**EXERCISE DIRECTIONS:**
Please print nothing but the lines from the one with "Given: Select Boa quality option" to the last line of the records below, and omit pictures.

MATERIAL PROVIDED Block Start

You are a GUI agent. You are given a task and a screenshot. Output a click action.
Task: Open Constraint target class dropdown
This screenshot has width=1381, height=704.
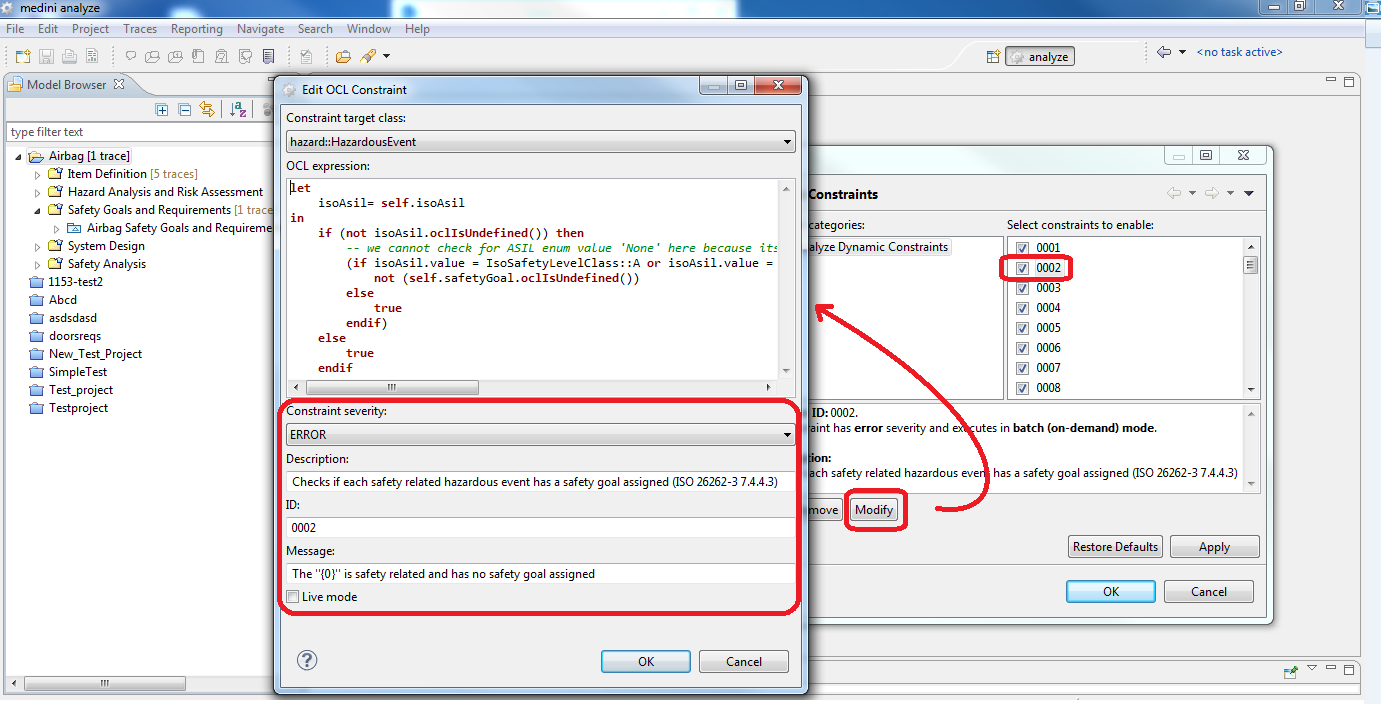pos(540,142)
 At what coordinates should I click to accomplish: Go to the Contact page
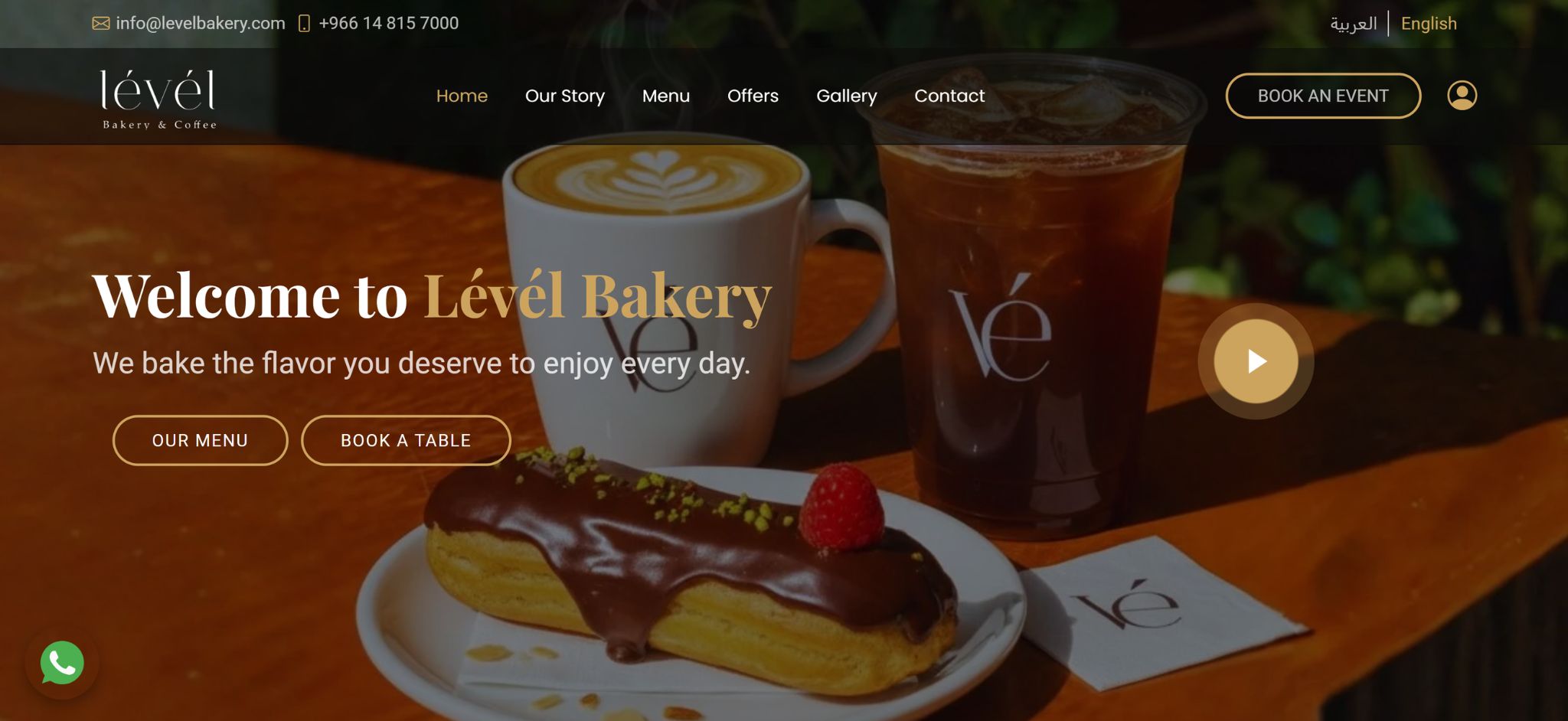point(949,96)
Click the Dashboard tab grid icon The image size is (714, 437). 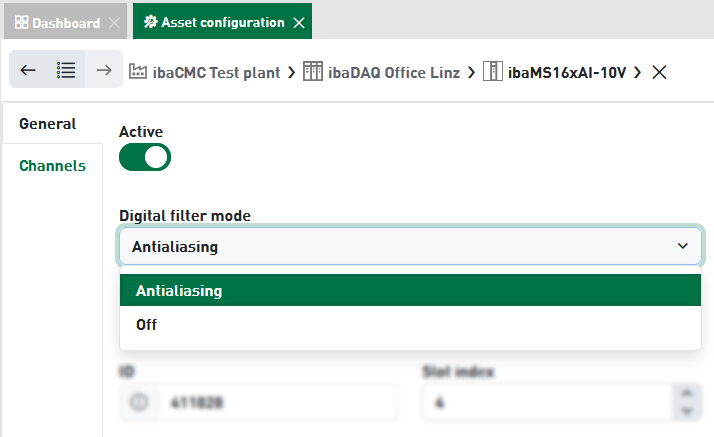tap(21, 22)
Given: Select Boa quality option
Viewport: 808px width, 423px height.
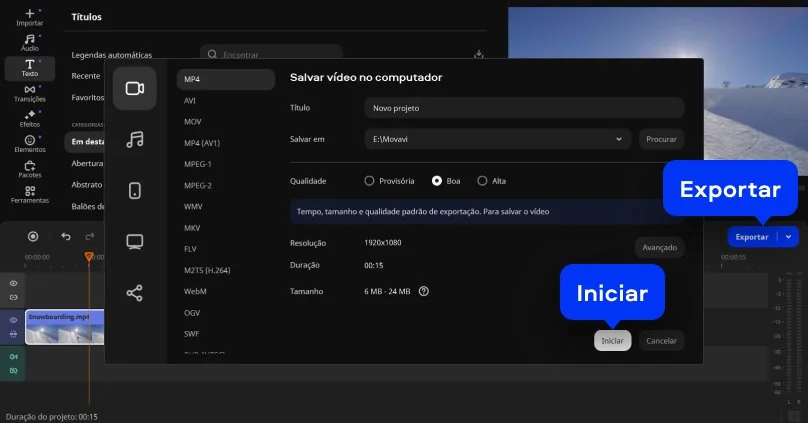Looking at the screenshot, I should click(x=437, y=181).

MATERIAL PROVIDED Block End

**THE ANSWER:**
Given: Select Boa quality option
Viewport: 808px width, 423px height.
Looking at the screenshot, I should click(x=437, y=181).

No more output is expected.